# Born Again American



## mountainlady56 (Feb 13, 2006)

I don't know how they coordinated this, but it is amazing!!

Born Again American
http://www.bornagainamerican.org

Hope you enjoy!!
Darlene


----------



## ember (Jan 17, 2008)

WOW!!!!!


----------



## mikenkristipa (May 11, 2008)

That's a cool video, more people should take time to see it. A lot of prideful Americans.

Mike


----------



## fourwalls (Sep 21, 2007)

WOW!!!! that was great. I can't wait to show my son when he gets back from drill.
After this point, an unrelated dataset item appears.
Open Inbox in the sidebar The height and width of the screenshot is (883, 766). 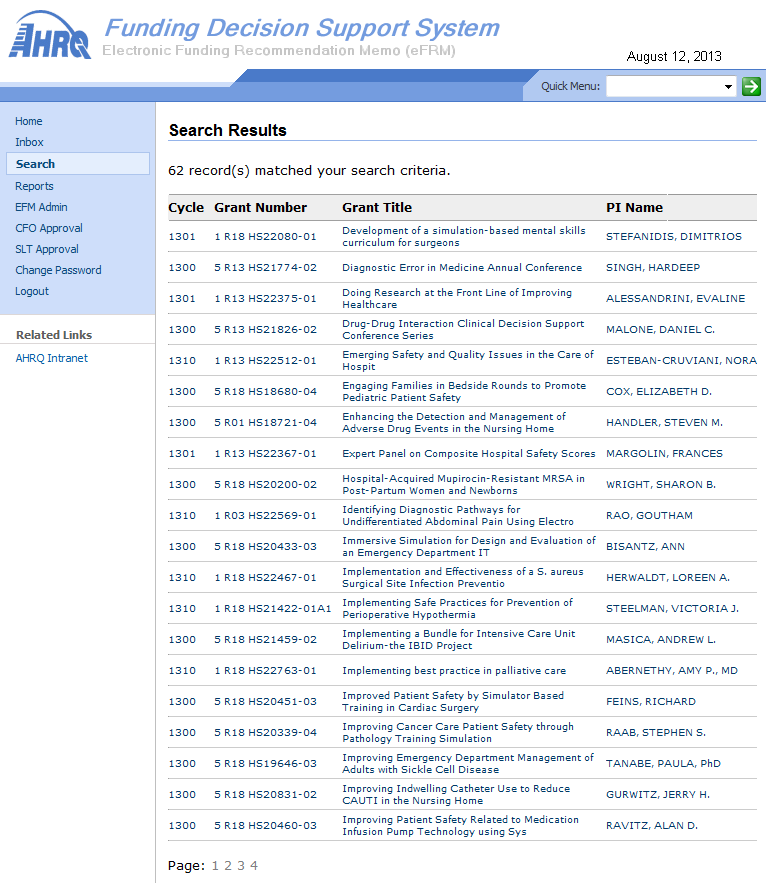click(29, 142)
He will pass it on through his battalion. thanks for sharing it.


----------



## ALASKA PFLOCK (Jun 24, 2007)

Outstanding!!


----------



## Nathan (Jan 2, 2007)

Very Nice!


----------



## Doxie-Doglover-Too (Jan 25, 2007)

We may come from all walks of life but we really are all............One


----------



## rdvholtwood (Sep 18, 2008)

Great Video!! - thanks for sharing!!


----------



## Collinsfam_WY (Nov 9, 2006)

Well done video, well made, great artists and locations. My Dad sent that to me a while back prefaced with a word of warning which after watching it closely, I agree with. In all likelihood, this isn't going to be a popular thing to say but there is something about the populist and "government oriented" (not quite the right phrase...but I can't come up with the right words atm...) nature of the words that does not sit well with me at all. I haven't given it enough thought to put my finger on it. I have to remind myself that we do live in a Republic at times.

-CC


----------